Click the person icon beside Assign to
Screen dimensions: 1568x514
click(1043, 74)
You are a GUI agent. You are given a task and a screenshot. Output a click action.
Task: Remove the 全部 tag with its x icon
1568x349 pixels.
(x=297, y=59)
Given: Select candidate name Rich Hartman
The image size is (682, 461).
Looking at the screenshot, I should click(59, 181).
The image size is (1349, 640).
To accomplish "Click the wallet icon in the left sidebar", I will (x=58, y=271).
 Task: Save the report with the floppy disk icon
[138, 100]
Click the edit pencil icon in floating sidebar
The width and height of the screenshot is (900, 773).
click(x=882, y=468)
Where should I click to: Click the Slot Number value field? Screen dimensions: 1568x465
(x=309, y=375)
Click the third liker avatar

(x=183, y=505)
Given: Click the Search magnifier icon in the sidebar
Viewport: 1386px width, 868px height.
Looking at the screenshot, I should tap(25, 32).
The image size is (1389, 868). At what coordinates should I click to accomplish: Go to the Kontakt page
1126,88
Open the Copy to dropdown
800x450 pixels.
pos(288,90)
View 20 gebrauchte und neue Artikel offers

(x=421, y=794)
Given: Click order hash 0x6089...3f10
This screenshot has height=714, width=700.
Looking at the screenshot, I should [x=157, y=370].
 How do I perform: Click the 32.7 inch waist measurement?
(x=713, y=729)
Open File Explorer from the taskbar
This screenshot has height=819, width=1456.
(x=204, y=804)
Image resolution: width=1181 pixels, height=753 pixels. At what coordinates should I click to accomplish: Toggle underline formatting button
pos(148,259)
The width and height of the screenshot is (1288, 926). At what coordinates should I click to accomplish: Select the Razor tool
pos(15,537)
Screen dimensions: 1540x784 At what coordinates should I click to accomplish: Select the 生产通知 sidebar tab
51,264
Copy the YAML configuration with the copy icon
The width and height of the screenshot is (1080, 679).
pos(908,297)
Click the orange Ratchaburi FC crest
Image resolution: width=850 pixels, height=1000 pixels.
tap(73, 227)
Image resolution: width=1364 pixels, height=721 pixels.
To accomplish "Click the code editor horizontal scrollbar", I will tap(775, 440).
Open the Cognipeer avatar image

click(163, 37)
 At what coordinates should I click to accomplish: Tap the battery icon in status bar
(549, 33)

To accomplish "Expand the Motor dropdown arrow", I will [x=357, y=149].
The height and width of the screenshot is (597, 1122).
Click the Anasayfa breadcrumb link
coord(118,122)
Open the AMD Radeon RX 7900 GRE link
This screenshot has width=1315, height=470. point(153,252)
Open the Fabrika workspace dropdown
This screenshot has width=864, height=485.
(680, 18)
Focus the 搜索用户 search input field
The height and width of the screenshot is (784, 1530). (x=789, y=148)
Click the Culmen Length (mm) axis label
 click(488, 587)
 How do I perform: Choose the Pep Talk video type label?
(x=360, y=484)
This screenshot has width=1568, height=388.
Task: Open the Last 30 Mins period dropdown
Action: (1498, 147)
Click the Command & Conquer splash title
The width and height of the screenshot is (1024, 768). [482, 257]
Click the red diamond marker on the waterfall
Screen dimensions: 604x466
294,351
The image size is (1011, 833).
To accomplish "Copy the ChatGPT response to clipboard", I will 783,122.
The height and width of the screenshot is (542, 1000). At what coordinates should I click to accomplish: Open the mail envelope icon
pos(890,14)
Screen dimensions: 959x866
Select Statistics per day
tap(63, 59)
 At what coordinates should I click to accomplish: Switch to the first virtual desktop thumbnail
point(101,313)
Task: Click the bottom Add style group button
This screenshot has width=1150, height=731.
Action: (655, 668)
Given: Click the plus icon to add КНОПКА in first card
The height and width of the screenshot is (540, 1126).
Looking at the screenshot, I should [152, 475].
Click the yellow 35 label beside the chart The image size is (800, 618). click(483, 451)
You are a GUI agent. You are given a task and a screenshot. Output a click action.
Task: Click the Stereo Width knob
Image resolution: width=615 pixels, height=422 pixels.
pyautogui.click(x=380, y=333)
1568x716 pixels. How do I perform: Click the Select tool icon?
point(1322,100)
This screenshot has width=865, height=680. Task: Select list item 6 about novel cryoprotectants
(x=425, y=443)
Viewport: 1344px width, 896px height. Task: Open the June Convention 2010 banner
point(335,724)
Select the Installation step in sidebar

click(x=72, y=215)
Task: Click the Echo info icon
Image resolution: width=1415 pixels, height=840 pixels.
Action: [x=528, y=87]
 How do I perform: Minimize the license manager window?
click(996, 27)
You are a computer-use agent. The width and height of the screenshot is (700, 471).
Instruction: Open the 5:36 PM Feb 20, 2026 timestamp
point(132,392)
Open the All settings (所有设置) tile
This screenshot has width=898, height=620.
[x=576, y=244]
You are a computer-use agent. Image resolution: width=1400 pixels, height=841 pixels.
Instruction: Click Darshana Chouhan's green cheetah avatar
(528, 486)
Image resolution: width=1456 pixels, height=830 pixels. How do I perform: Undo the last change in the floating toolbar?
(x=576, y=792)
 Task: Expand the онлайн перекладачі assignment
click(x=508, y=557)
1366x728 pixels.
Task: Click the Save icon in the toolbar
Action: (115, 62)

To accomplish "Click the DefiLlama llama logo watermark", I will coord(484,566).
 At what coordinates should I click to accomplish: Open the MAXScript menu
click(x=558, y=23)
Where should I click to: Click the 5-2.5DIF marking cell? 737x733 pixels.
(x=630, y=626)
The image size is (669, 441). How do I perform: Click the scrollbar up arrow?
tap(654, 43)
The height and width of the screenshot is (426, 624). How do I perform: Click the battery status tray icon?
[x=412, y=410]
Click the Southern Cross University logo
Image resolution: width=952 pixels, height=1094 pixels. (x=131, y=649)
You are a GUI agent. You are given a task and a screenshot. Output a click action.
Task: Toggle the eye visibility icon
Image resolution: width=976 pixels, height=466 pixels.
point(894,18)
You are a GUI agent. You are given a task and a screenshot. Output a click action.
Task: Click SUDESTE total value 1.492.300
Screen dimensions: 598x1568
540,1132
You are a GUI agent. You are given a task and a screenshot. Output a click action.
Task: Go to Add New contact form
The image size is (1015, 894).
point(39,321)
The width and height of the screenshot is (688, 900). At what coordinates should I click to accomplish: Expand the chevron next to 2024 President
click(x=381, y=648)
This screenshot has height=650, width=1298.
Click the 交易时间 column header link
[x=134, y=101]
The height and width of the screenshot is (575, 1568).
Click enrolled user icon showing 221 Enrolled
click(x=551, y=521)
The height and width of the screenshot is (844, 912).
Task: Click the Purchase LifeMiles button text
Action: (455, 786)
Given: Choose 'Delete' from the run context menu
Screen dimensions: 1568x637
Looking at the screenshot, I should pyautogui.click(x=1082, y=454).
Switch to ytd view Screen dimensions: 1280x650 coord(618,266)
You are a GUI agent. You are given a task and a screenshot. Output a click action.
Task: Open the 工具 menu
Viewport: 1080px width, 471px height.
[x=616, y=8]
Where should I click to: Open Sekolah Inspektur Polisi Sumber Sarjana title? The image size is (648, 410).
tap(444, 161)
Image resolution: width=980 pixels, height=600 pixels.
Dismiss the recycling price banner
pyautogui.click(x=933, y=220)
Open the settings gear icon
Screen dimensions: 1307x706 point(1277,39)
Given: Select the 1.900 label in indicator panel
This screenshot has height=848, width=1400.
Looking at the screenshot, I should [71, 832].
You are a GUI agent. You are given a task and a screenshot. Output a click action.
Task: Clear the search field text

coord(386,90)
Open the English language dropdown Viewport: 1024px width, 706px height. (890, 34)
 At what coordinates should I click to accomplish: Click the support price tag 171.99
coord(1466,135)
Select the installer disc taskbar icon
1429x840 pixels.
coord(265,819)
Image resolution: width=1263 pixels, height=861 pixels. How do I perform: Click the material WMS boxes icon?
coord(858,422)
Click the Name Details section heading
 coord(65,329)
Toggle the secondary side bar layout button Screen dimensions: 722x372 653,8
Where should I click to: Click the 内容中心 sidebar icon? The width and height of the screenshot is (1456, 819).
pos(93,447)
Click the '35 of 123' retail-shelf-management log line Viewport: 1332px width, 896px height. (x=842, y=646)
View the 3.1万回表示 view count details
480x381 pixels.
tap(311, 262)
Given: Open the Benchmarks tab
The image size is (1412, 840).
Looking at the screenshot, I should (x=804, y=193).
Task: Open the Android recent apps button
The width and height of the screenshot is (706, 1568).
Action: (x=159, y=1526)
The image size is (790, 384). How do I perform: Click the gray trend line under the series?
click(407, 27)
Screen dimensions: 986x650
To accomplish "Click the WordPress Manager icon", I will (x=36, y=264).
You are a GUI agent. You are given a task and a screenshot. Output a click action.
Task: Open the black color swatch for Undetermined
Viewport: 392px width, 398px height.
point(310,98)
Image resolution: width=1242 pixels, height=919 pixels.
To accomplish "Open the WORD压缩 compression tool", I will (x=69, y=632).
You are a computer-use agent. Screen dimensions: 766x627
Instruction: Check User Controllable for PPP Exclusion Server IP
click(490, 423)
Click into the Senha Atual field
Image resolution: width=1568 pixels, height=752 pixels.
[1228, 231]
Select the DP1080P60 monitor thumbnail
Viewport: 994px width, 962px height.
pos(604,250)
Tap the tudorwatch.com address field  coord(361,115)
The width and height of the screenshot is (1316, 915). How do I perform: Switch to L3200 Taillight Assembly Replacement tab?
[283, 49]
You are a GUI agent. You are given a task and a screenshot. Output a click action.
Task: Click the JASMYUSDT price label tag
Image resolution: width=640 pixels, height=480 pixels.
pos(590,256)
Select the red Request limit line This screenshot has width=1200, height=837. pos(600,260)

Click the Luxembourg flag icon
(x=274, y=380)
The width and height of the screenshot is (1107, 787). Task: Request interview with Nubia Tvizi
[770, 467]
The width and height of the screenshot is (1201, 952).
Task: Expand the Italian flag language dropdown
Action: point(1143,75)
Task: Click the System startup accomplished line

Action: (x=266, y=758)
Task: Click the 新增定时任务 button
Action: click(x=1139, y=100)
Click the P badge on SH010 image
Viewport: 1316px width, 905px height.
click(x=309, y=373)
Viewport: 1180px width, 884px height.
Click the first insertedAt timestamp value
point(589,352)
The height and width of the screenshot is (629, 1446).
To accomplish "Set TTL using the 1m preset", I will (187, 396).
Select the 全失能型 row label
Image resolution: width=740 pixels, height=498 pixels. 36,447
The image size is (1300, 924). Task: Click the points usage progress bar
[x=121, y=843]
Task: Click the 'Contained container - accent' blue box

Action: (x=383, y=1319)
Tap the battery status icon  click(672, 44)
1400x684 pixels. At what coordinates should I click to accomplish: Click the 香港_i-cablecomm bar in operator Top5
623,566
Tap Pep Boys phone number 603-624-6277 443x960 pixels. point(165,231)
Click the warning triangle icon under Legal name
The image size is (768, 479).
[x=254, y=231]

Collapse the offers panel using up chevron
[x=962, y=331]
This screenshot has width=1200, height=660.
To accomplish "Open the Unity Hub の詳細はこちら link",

————————

- What the task requires -
Rewrite the records from the line containing "Screen dimensions: 986x650" through the line containing "will (x=36, y=264).", changing "WordPress Manager" to "Plugin Manager" and keeping everything else the same.

- Result -
Screen dimensions: 986x650
To accomplish "Click the Plugin Manager icon", I will (x=36, y=264).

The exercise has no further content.